## PROBLEMS TO WORK ON
• 1. Translate this sentence from the foster care passage into Spanish: "She remembers the day she arrived at college."
• 2. Please pick up the foster care passage after its final sentence and continue it.
━━━━━ DOCUMENT SECTION ━━━━━
Studies show that the longer kids stay in foster care, the better they tend to do. Some states allow young people to stay in foster care until they're 21, and those who do tend to fare better when they leave.

But in the great majority of states, young people age out when they're 18. Only about three percent of the young people who age out of foster care finish college. Many don't finish high school.

"I had a very smooth transition compared to any of the young people I work with now," Chalmers says. "I'm fortunate my IQ is all right. My mother didn't drink alcohol when she was pregnant. I don't have prenatal drug exposure. Those are strikes a lot of our kids have that I didn't have."

She was also driven enough to earn scholarships.

She remembers the day she arrived at college. Her foster dad drove her to campus, helped her carry in her boxes, and left.

"And my roommate is there with her parents, and they're unpacking her stuff and running off to Target to buy little trinkets," she says. "And I'm watching all of these kids and it is this huge exciting day for all these families. Their kids are going off to college and they're having parties and dinners … and I was just sort of plopped into my little dorm room with my stuff and, 'Okay, bye.' I mean he was there 15 minutes."

Chalmers hastens to add that her foster parents were nice people who took good care of her. She doesn't mean to complain about how she was dropped off at school.

"It's not the kind of thing that's earth-shattering," she says. "But it's those kind of small, significant things that drove home the point that these weren't my family. They gave me a place to be and took care of me, but when push came to shove I clearly wasn't their kid."
━━━━━ RECORDED INFORMATION ━━━━━
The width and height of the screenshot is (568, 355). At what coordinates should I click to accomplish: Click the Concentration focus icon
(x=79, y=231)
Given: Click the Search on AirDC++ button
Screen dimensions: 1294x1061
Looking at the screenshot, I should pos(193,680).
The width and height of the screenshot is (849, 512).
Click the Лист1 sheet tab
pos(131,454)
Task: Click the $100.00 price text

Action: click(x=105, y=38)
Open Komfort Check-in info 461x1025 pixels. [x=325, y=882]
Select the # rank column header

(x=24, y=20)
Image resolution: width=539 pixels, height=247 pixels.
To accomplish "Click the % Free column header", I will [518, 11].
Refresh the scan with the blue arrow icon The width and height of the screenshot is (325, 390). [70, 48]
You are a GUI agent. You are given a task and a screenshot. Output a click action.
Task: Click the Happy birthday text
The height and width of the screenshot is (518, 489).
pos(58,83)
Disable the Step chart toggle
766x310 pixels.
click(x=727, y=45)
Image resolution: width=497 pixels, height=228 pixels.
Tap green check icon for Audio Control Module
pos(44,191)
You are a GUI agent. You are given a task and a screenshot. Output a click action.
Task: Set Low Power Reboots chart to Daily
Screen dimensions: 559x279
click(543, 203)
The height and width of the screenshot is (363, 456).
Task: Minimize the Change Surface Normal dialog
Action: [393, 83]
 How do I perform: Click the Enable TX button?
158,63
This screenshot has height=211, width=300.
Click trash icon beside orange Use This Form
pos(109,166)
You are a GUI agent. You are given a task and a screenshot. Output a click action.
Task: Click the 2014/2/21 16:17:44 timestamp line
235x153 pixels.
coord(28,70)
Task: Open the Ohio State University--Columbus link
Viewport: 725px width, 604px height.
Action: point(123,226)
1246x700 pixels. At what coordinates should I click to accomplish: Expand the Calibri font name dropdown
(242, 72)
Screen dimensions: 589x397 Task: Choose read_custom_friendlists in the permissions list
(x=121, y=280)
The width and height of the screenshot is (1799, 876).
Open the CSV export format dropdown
━━━━━
## ANSWERS TO EACH TASK
• 1. Recuerda el día en que llegó a la universidad.

• 2.
She couldn't go back and stay with that family in the summer. She had to find jobs that included housing, such as being a camp counselor.

She's gone on to make good friends and to find a partner, but she still misses having a family. She says she's 40 years old, but she's still aging out of foster care.

"Every holiday it's the same, trying to figure out how much time I can be with my partner's family," she says.

The people in her partner's family like each other. They call each other up to chat.

"It's very nice. It's very sweet," she says.

"It's wonderful but I have to take breaks. It makes my mind go crazy places … It's a constant reminder of what could have been, or what most people on the planet have, in terms of human relationships."

But that loss also helps her understand kids whose own families have fallen apart. "I think it's one of the ways that I think I do my work well, is that I know the empty spots," she says. "And that doesn't mean we're all a bunch of freaks running around who can't function. But I think there are vulnerable empty spots that are just going to be there."

So it makes her angry when people ask her why bother finding adoptive homes for teenagers.

"That blows me away, that anybody thinks that kids in foster care need families only until their 18th birthday," she says. "I say, you're 40, do you have a family? Most do."

Although many people lose family members to divorce and death, it's a rare person who has no family at all.

Chalmers says foster kids ought to have the same opportunity to have lifelong connections with people.

"We should have the same expectations for their future as the kids we birth," she says. "We have a higher responsibility to them because we took these kids from their families - for good reason most of the time, but implicit in that is a promise to find something else."

It makes her angry when well-meaning social workers teach foster kids how to find a homeless shelter or a food shelf after they age out.

"It's like people who go on suitcase drives to collect suitcases because foster kids often move with their stuff in a garbage bag. That just puts me over the edge. Why do we assume that it's OK for foster kids to move 500 times so we just get them luggage so they can do it prettier?

"People do these feel-good activities and the assumption is: You don't deserve a family, you're not going to get one … so here's a new duffel bag! Good luck to ya! It feels insane to me."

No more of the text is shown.